I was extremely confused. I could see both beliefs couldn’t be true at the same time, because in all logic they were self-excluding. But I had no idea which one was right. Both seemed to make sense. I knew I had to choose one or the other, and I did want to please God and do what He required, but I simply didn’t know which way was the right one.

I was more attracted to Islam because it fitted my views about God and religion: God wanted us to obey a certain set of rules and be good, and when we'd die He would weigh our good and bad deeds on a pair of scales and see which way it tipped. But I could not dismiss Christianity, because it could make sense too."

I am not going to get into why I don't believe the Bible foretold Mohammed; many Christian theologians have done it much better than I could. I am just going to explain why, personally, I cannot embrace the Muslim faith: because of Jesus. 

Muslim doctrine denies core elements of my faith. It denies the divinity of Jesus, while believing he really was God incarnate is crucial to my faith: God to me is not abstract and aloof, he is close to us. He got his hands dirty. He shared in the messiness of humanity. He knows our struggles because he's lived through them. I would go as far as to say that God LEARNT from the incarnation: instead of an "academic" knowledge of the human experience, he knows because he experienced it personally, which makes him able to fully empathize with us. As far as I know, this is absent from Islam.
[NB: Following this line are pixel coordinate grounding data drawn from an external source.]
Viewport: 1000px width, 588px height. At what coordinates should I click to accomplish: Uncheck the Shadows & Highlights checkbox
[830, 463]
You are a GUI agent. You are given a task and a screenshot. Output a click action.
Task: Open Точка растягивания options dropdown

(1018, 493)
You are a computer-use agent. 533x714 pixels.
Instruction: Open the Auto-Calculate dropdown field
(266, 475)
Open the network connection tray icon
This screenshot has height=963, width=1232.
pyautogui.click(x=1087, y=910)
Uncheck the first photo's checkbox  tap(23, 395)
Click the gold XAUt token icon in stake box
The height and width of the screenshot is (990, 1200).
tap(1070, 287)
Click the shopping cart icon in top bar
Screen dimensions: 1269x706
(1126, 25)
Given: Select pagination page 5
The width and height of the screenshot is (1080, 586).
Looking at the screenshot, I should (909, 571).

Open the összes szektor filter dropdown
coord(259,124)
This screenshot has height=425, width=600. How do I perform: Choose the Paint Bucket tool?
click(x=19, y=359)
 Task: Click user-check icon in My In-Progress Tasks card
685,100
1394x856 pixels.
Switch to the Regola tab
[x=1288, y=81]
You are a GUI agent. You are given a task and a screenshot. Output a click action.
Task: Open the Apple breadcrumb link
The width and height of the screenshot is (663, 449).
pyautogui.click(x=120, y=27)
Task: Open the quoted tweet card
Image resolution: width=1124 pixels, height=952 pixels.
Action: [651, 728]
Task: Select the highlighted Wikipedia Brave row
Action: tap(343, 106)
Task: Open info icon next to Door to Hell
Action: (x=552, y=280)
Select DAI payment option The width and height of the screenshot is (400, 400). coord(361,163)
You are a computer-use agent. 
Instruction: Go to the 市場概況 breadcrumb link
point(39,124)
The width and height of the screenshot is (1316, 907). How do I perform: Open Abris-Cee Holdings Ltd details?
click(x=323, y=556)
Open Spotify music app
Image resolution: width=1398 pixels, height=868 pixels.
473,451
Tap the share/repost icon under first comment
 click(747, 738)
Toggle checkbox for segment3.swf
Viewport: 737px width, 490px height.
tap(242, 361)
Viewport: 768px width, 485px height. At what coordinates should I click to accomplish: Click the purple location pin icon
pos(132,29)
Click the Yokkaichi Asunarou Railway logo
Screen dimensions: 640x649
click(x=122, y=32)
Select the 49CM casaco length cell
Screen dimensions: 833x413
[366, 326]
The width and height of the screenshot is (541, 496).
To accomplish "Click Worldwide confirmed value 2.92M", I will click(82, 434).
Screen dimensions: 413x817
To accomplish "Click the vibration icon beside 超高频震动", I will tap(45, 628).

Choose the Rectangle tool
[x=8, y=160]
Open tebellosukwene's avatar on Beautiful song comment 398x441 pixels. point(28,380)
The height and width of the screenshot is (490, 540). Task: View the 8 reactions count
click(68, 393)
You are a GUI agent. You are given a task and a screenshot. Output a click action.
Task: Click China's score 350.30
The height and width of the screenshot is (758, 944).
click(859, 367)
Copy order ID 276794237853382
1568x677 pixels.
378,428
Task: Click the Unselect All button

Second, Muslim doctrine denies Jesus's death. To them Jesus never died: God subsituted him for someone else and gave that other someone the appearance of Jesus. First, why the trickery? Why would God deceive us? Second, Jesus' death and resurrection is crucial to my faith. They bring me redemption and hope. Whatever your theory of atonement is, Jesus had to die, if only to fully identify with us in our humanity. His death reconciled us with God - he took our sins upon himself so we could be free of that burden, freed to do good instead. And if he didn't die, neither did he rise - and then where is the hope of our own resurrection? Jesus's incarnation, life, death and resurrection bring me a hope and peace that I have not found in Islam (I have read Muslim booklets explaining the faith, booklets designed to win over converts, as well as several passages from translations of the Holy Quran). This is why I am not a Muslim.

This being said, I have no personal problems with Muslim people. They are my human brothers and sisters, created by God and loved by God. He knows their hearts and I do not, so I cannot presume to know whether they are "saved" or not (whatever that means). I can only follow Jesus' command to love them. I work among Muslims every day at the center for asylum seekers. They are humans. They can be kind, loving, funny, rude, angry, hospitable, touching, humble, proud, they can be peaceful and they can be violent. They are human brothers and sisters, not better than us and not worse, either.

Finally, I think as Christians, we can learn from the devotion to God we see in Islam. Who among us prays 5 times a day? I know I don't. Who fasts from sunrise till sunset for 40 days? I know I don't. Who learns verses of the Holy Scripture by heart in order to be closer to God? I know I don't. So I have a lot of respect for my Muslim brothers and sisters.